Judge John M. Woolsey’s High Court Ruling on the Banning of James Joyce’s Ulysses in the United States of America (6 Dec. 1933).

http://classiclit.about.com/od/bannedliteratur1/a/aa_ulysses_5.htm

‘To answer this question it is not sufficient merely to find, as I have found above, that Joyce did not write “Ulysses” with what is commonly called pornographic intent, I must endeavor to apply a more objective standard to his book in order to determine its effect in the result, irrespective of the intent with which it was written.

The statute under which the libel is filed only denounces, in so far as we are here concerned, the importation into the United States from any foreign country of “any obscene book”. Section 305 of the Tariff Act of 1930, Title 19 United States Code, Section 1305. It does not marshal against books the spectrum of condemnatory adjectives found, commonly, in laws dealing with matters of this kind. I am, therefore, only required to determine whether “Ulysses” is obscene within the legal definition of that word. The meaning of the word “obscene” as legally defined by the Courts is: tending to stir the sex impulses or to lead to sexually impure and lustful thoughts. “Dunlop v. United States,” 165 U.S. 486, 501; “United States v. One Book Entitled Contraception”, 51 F. (2d) 525, 528; and compare “Dysart v. United States,” 272 U.S. 655, 657; “Swearingen v. United States” 151 U.S. 446, 450; “United States v. Dennett,” 39 F. (2d) 564, 568 (C.C.A. 2 “People v. Wendling,” 258 N.Y. 451, 453).

Whether a particular book would tend to excite such impulses and thoughts must be tested by the Court’s opinion as to its effect on a person with average sex instincts - what the French would call “l’homme moyen sensuel” - who plays, in this branch of legal inquiry, the same role of hypothetical reagent as does the “reasonable man” in the law of torts and “the man learned in the art” on questions of invention in patent law.

The risk involved in the use of such a reagent arises from the inherent tendency of the trier of facts, however fair he may intend to be, to make his reagent too much subservient to his own idiosyncrasies. Here, I have attempted to avoid this, if possible, and to make my reagent herein more objective than he might otherwise be, by adopting the following course:

After I had made my decision in regard to the aspect of Ulysses, now under consideration, I checked my impressions with two friends of mine who in my opinion answered to the above stated requirement for my reagent.

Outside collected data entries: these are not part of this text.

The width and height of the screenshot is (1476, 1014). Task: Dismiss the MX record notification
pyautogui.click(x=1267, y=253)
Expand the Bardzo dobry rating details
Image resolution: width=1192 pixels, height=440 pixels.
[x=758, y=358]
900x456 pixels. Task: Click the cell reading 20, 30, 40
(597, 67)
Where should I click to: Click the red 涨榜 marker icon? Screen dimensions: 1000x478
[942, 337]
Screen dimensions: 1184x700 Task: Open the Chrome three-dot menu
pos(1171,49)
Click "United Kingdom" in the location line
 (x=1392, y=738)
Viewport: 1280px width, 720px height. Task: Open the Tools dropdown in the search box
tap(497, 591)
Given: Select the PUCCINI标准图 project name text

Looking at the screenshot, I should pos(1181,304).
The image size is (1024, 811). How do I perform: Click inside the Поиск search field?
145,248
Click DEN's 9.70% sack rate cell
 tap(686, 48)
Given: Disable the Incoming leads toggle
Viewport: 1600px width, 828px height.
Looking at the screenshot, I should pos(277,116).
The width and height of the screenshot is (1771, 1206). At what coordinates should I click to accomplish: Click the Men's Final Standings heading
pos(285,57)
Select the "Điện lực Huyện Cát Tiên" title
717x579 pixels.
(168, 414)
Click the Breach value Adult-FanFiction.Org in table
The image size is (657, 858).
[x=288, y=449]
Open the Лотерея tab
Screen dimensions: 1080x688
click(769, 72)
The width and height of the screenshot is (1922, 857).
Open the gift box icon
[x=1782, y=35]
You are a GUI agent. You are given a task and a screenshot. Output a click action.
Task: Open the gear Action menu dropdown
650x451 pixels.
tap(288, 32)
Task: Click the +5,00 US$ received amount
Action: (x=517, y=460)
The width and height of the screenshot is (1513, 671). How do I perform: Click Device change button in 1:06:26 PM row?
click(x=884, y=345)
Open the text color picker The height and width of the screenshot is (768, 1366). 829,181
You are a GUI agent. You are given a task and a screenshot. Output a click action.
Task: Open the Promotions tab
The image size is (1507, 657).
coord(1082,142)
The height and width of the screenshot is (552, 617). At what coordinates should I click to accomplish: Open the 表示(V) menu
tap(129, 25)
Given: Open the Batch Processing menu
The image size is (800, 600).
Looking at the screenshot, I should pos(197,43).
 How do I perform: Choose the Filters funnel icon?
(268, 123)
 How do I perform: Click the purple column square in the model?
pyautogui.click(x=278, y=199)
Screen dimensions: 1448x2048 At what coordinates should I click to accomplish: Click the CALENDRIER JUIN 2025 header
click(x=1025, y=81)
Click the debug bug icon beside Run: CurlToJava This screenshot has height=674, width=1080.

These literary assessors - as I might properly describe them - were called on separately, and neither knew that I was consulting the other. They are men whose opinion on literature and on life I value most highly. They had both read “Ulysses”, and, of course, were wholly unconnected with this cause.

Without letting either of my assessors know what my decision was, I gave to each of them the legal definition of obscene and asked each whether in his opinion Ulysses was obscene within that definition.

I was interested to find that they both agreed with my opinion: that reading Ulysses in its entirety, as a book must be read on such a test as this, did not tend to excite sexual impulses or lustful thoughts but that its net effect on them was only that of a somewhat tragic and very powerful commentary on the inner lives of men and women.

It is only with the normal person that the law is concerned. Such a test as I have described, therefore, is the only proper test of obscenity in the case of a book like Ulysses which is a sincere and serious attempt to devise a new literary method for the observation and description of mankind.

I am quite aware that owing to some of its scenes Ulysses is a rather strong draught to ask some sensitive, though normal, persons to take. But my considered opinion, after long reflection, is that whilst in many places the effect of Ulysses on the reader undoubtedly is somewhat emetic, nowhere does it tend to be an aphrodisiac.

“Ulysses” may, therefore, be admitted into the United States.